NASHVILLE, Tenn. (AP) - U.S. Education Secretary Arne Duncan said Tuesday that 60 years after segregation was outlawed in public schools, civil rights still remains a critical issue in education.

Duncan referenced the landmark Brown vs. Board of Education decision during a speech to a group of education writers at Vanderbilt University, one of three stops he made in Nashville. Earlier, he attended a town hall discussion at a local charter school, and wrapped up his visit with a round table discussion with education officials and teachers.

During his speech, Duncan noted the achievement gaps between affluent and poor students, and what he called so-called opportunity gaps in that “all families” don’t have access to high-quality, early-learning initiatives.

“While Brown struck down de jure segregation as unconstitutional, de facto school segregation has worsened in many respects in the last two decades,” he said. “When children aren’t getting the full benefit of educational technology because of their income or zip code, it’s an injustice.”

Duncan urged education writers to use civil rights data recently released by the Education Department when reporting stories on educational equity. For instance, he said the data released in March showed disparity in the access to science, technology, engineering and math courses, as well as advance placement classes.

Black and Hispanic students account for close to 40 percent of high school students, but constitute just a quarter of students taking AP courses and exams, and only 20 percent of enrollment in calculus classes, according to the results.

“The bottom line is that students of color, students with disabilities, and English learners don’t get the same opportunity as their white and Asian-American peers to take the math and science courses that figure importantly in preparing for careers and college,” Duncan said.

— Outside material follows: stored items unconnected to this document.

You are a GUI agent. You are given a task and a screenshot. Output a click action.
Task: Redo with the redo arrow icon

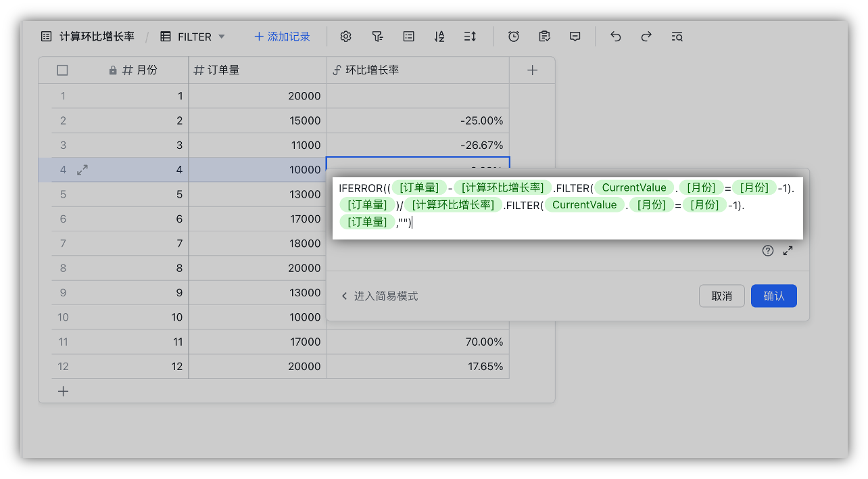(646, 36)
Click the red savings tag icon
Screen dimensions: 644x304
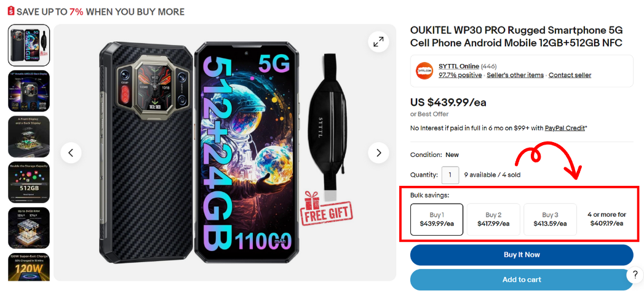point(10,12)
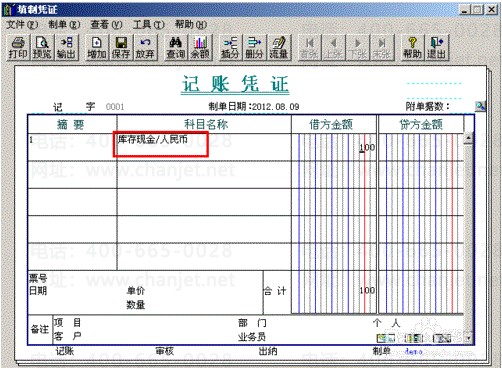Open 查询 search binoculars icon
The height and width of the screenshot is (368, 502).
[x=176, y=47]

He also said states need to continue education reforms, like implementation of Common Core education standards, which are intended to provide students with the critical thinking, problem solving and writing skills needed for college and the workforce.

He once again lauded Tennessee as a state that’s been courageous in its reforms, despite pushback.

Tennessee and Delaware were the first two states to win the $500 million Race to the Top competition in 2010. Last year, results from the National Assessment of Educational Progress, or NAEP, showed Tennessee students leading the nation in academic improvement.

However, the state has been heavily criticized for some of its reforms, such as tying student performance on standardized test scores to teacher licensing.

And during the last legislative session, lawmakers voted to delay the testing component associated with Common Core for one year. Republican Gov. Bill Haslam reluctantly signed the measure into law last week.

Duncan told reporters after his town hall meeting earlier Tuesday that the pushback is not surprising.

“Anytime you challenge the status quo, there’s going to be pushback,” he said.

Henry Bradford, a math teacher at Brick Church College Prep where the town hall meeting was held, said students need reforms like Common Core to be globally competitive.

“We’re in a global society, and they’re going to be increasingly demanded to be able to communicate and to work with others,” he said. “They need to learn skills … that’s going to give them the chance to go compete for those jobs that other countries and other places may be getting.”